Several types of AEs of special interest which are known to occur with dopaminergic antiparkinson medications (e.g., dyskinesia, melanoma, hallucinations, hypotension, impulse control disorders, sudden onset of sleep, neuroleptic malignant syndrome), AEs that are associated with the MAO inhibitor class of drugs (e.g., hypertensive crisis, serotonin syndrome), or AEs that may be consistent with nonclinical toxicology findings (e.g., hepatic, retinal toxicity, phototoxicity) were evaluated in the safinamide clinical trials. Adverse events of special interest that were reported only with safinamide or more frequently with safinamide than placebo included: hypertensive crisis (1 patient), serotonin syndrome (1 patient on concomitant fluoxetine during long-term treatment), neuroleptic malignant syndrome (1 patient during long-term treatment), potential impulse control AEs (1 or 2 patients with hypersexuality, libido increased, hypomania, obsessive thoughts, restlessness, abnormal thinking). Sudden onset of sleep and sleep attacks were not reported in the studies with the target population but were reported in the 24-week Phase 3 studies involving patients without motor fluctuations that were treated with safinamide or placebo as adjunct to a single dopamine agonist.
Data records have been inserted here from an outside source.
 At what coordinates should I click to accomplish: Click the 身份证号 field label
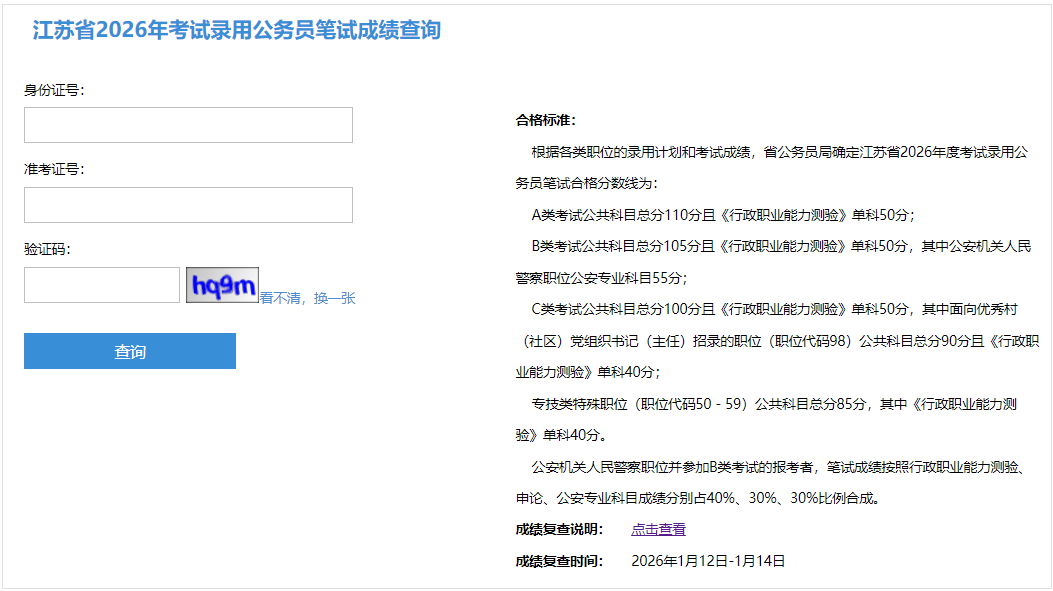tap(54, 90)
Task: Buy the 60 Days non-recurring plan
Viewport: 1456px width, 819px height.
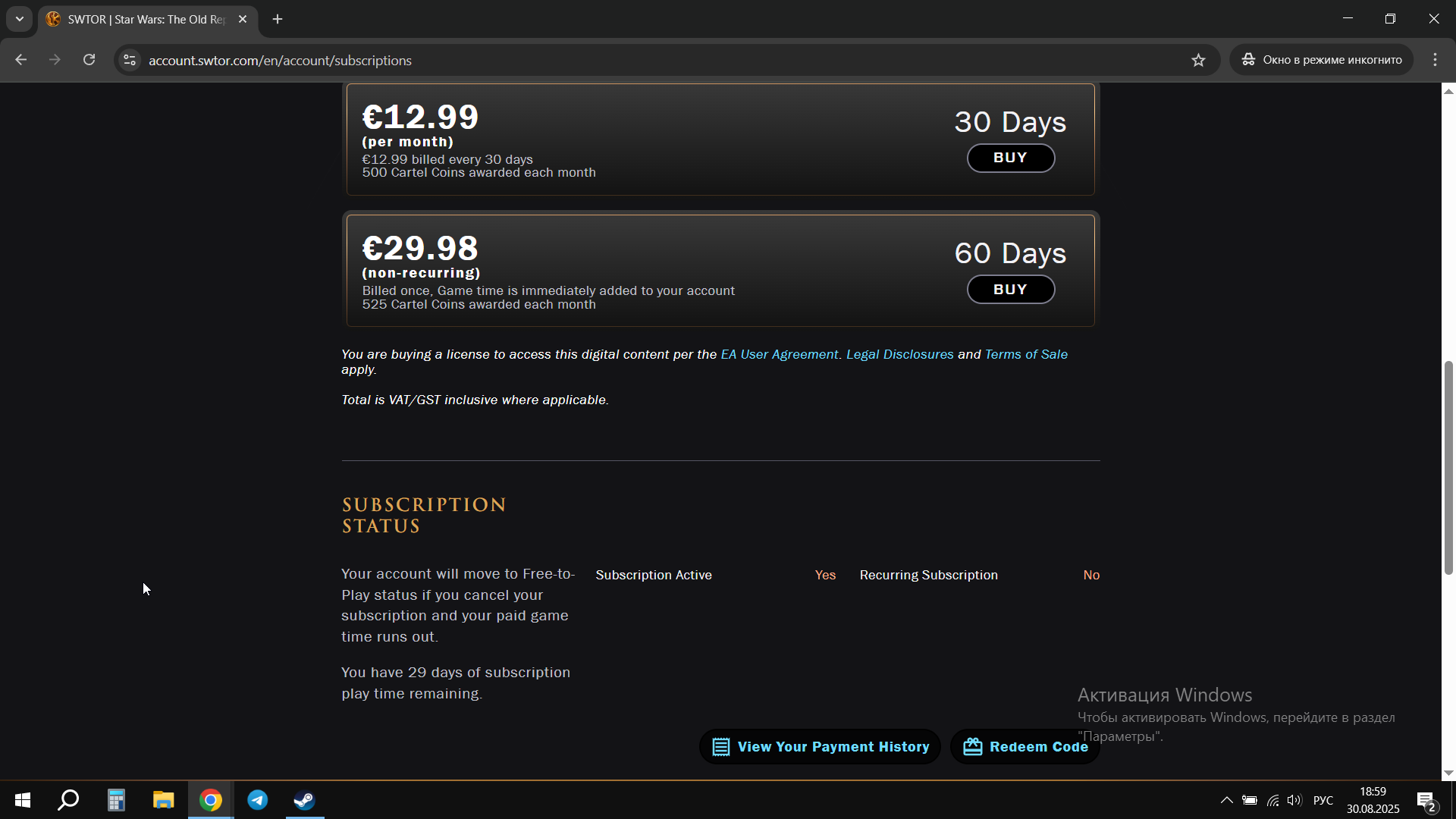Action: [1010, 290]
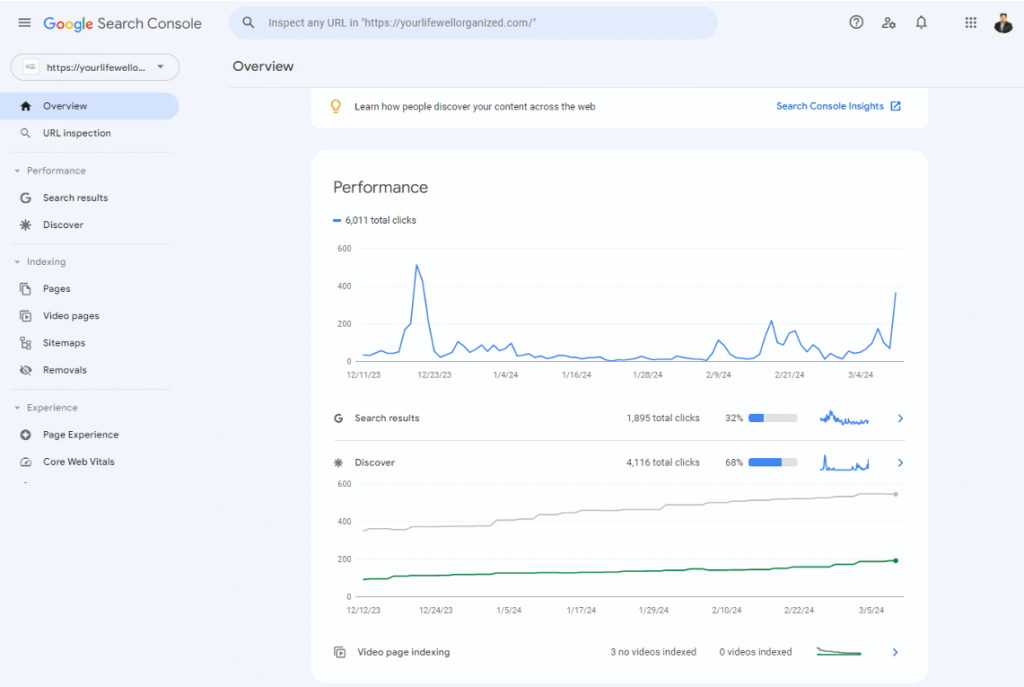1024x687 pixels.
Task: Select URL inspection in sidebar
Action: point(76,133)
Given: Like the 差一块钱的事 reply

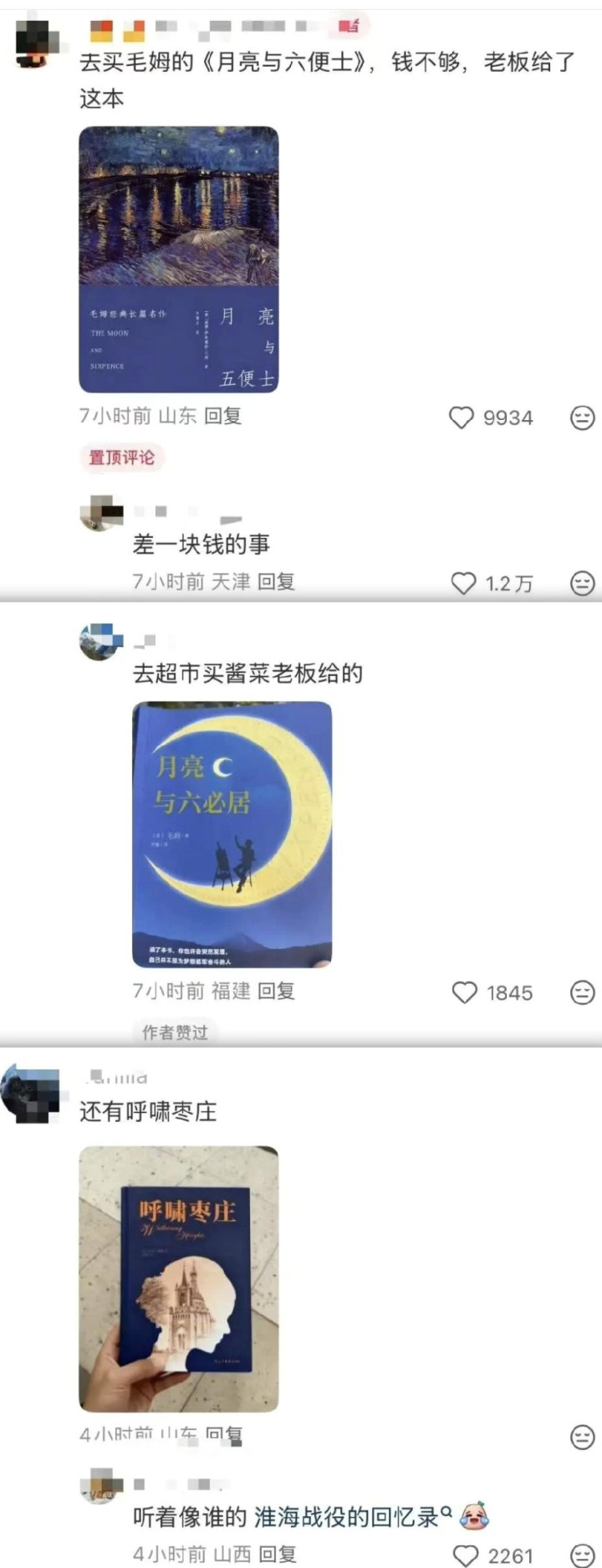Looking at the screenshot, I should pyautogui.click(x=463, y=582).
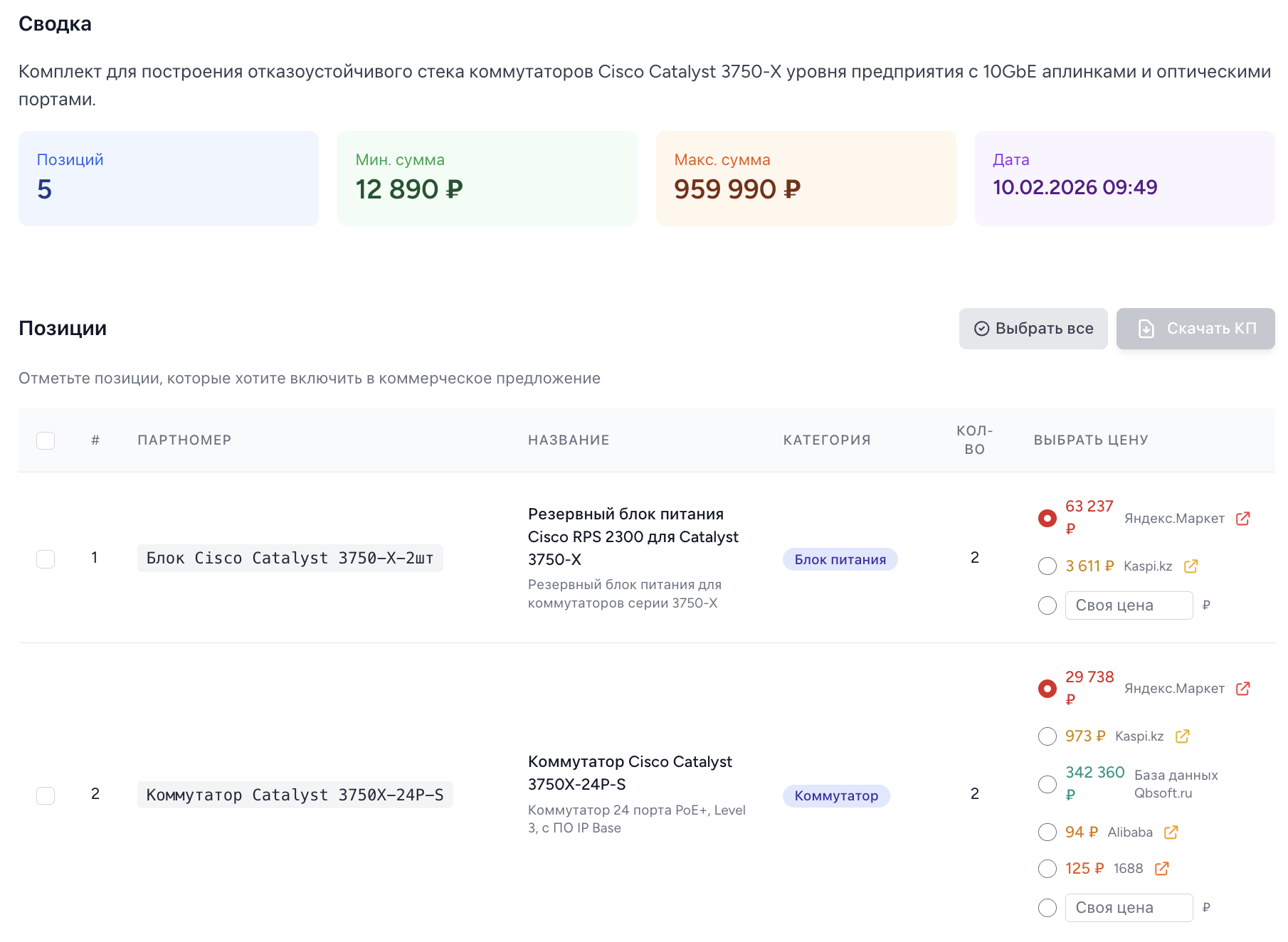
Task: Click Своя цена input field in row 1
Action: (x=1128, y=605)
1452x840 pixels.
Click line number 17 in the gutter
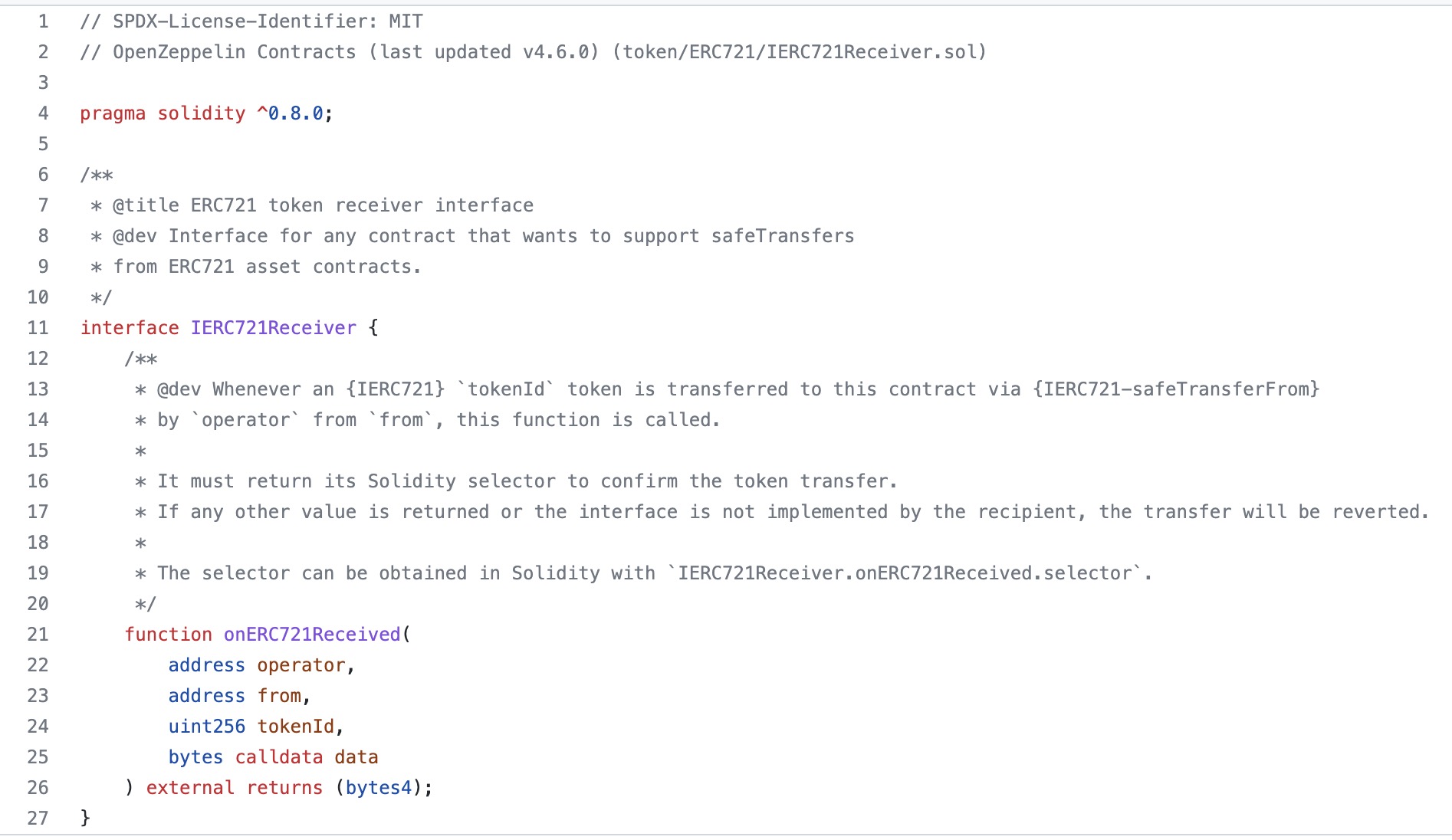[x=38, y=512]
Due to the key nonclinical finding of safinamide-induced retinal degeneration in pigmented and non-pigmented rats, comprehensive ophthalmological monitoring was conducted in several Phase 3 clinical trials. The most common treatment emergent ocular-related AEs were cataract, vision blurred, dry eyes, and conjunctivitis, with no consistent trend of a higher frequency of these AEs in patients treated with safinamide. Treatment emergent AEs affecting the retina occurred in few patients overall, but safinamide treatment may have been associated with a slightly increased incidence of some of these AEs (e.g., retinal function abnormal, retinal degeneration, retinal vein occlusion, macular degeneration). A consistent observation from the ocular coherence tomography (OCT) that was done in two 24-week studies was a very small mean decrease in the retinal nerve fiber layer (RNFL) thickness in the safinamide group (100mg/day). Changes reported in the placebo groups in these studies were difficult to interpret but, the consistent small mean reductions observed in the patients treated with 100 mg/day safinamide suggests that a relationship to safinamide treatment cannot be entirely excluded at this time. To address the uncertainty of the clinical relevance of these ocular findings, the PM includes a contraindication and warning indicating that safinamide should not be used in patients with an ophthalmologic history or current condition and that patients should be monitored periodically for vision changes, with special attention to the retina. Ophthalmologic safety and retinal degeneration will remain a subject of special interest for post-market reports of AEs and the sponsor has commitments to use targeted questionnaires for collecting information from spontaneous cases.

Due to the QTc interval shortening effect observed in the thorough QTc study, a warning recommending caution for use in patients with congenital short QT syndrome has also been incorporated into the PM.

Because moderate hepatic impairment resulted in an 80% increase in safinamide exposure, the maximum recommended dose for patients with moderate hepatic impairment is 50 mg/day. Most of the risks associated with safinamide are related to its pharmacological actions as a MAO inhibitor and increases in dopaminergic tone, which are risks that are associated with other approved antiparkinson medications and which are mitigated through labelling in the PM. Based on the available safety data, at this time, the main uncertainty for safinamide is the extent to which there may be clinically significant adverse effects on the retina and this uncertainty has been addressed in the PM with a contraindication, warning and inclusion of the nonclinical findings. The efficacy of safinamide did not show a relationship to dose and the safety profile did not consistently show a dose effect.

For more information on Health Canadas decision, please view the Summary Basis of Decision.

 

Decision issued

Approved; issued a Notice of Compliance in accordance with the Food and Drug Regulations.